Lubanowo Lake, phot. Aleksander Kozłowski
Lubanowo Lake, phot. Aleksander Kozłowski

Description of the research:
Since 2014 the team from the University of Warsaw has been conducting an underwater survey in Lake Lubanowo in Western Pomerania. It unveiled traces of a three-millennium-long human activity, including i.a. an Iron Age logboat, a Roman Period war-booty offering, Medieval deposits, a copper cauldron from ca AD 1600, private stamp of a Prussian general from the early nineteenth century. During underwater research weapons, tools, and horse harness elements were found dated mainly to the Roman Period; some of them bear traces of ritual destruction. The parallels to weapons may be pointed out namely in Central Europe and, to some extent, in Scandinavia. The site should be attributed to sacrificial military deposits, known generally from northern Europe, but until recently unknown to the south of the Baltic Sea. Its extraordinary character is manifested by the fact that the site is still in its ‘lake stage’, not a bog, into which ancient lakes have evolved due to the process of eutrophication. Most probably the site was used by local inhabitants, i.e. the people of the Lubusz group, in the 1st until the early 3rd c. AD but at least some of deposited weapons may be linked to the neighbouring cultural groups. The author presents first conclusions concerning the character of the deposit.

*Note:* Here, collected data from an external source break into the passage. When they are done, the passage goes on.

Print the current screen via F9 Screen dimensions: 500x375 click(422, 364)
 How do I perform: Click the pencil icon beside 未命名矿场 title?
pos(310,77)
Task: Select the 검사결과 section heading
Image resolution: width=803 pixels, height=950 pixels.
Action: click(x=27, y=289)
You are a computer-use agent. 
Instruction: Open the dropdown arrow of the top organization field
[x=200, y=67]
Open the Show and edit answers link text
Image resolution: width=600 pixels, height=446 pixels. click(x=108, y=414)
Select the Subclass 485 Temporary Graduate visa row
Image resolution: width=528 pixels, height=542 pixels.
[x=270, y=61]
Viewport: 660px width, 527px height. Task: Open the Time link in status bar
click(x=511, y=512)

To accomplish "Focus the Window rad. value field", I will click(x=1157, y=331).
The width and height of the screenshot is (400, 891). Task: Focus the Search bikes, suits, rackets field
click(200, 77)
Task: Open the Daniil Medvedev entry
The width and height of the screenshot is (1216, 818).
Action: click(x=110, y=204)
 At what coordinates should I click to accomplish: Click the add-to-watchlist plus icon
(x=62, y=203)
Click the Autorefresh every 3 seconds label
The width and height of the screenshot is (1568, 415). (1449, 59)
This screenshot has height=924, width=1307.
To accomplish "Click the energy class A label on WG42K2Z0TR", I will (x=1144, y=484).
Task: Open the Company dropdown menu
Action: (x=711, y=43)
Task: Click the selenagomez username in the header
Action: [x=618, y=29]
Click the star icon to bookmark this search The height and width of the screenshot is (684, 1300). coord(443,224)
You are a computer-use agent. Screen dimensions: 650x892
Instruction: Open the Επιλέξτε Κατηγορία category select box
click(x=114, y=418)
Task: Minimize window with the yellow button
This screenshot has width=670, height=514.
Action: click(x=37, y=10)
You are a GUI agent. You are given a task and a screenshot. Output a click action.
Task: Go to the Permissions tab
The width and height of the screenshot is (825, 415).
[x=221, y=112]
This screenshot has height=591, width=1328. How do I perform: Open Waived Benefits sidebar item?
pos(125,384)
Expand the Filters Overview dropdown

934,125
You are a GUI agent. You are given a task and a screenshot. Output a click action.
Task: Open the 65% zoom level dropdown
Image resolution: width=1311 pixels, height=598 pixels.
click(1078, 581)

B. Kontny, T. Nowakiewicz, A. Rzeszotarska-Nowakiewicz, The Turning Point: preliminary results of underwater research of the former Herrn-See at the vilage of Lubanowo (Western Pomerania, Poland), “Archaeologia Baltica” 23 (2016), 45–57.

Starożytne miejsce ofiarne w jeziorze w Lubanowie na Pomorzu Zachodnim, ed. Tomasz Nowakiewicz, Warszawa: IA UW 2016.

Qumayrah 2 – neolithic settlement

Person conducting excavation: Marcin Białowarczuk PhD
Country: Sultanate of Oman
Site name: Qumayrah site 2
Type of the site: Settlement
Involved institutions:
Institute od Archaeology University of Warsaw Polish Centre of Mediterranean Archaeology University of Warsaw Ministry of Heritage and Culture, sultanate of Oman
Description of the research:
Traces of occupation of the Neolithic pastoralists groups, sesonally settled of highland and mountainous areas of northern Oman.
Omani-Polish Qumayrah Archaeological Project – PCMA University of Warsaw

Szczepanki – peat-bog site of hunter-gatherers

Person conducting excavation: dr hab. Witold Gumiński
Country: Poland
Site name: Szczepanki site 8, Warmian-Masurian Voivodeship
Involved institutions: Faculty of Archaeology, University of Warsaw
Type of the site: Stone Age peat-bog site of hunter-gatherers

Description of the research: Paleoenvironment, economy, settlement, burial practices and wooden, bone, amber, stone and flint artefacts, as well as pottery in following periods of the Stone Age – the Late Paleolithic, Mesolithic, Para-Neolithic (Zedmar culture) and the Late Neolithic.

Research project:
NCN Opus 20; nr 2020/39/B/HS3/02375, Absolute chronology of burials and loose human bones from the hunter-gatherer Stone Age sites Dudka and Szczepanki in Masuria (NE-Poland)
published results of the project:
– Bugajska, K. (2023). Purified by fire: Cremation burials in the Stone Age hunter-gatherer cemetery at Dudka, Masuria, northeast Poland. Documenta Praehistorica50, 110-135.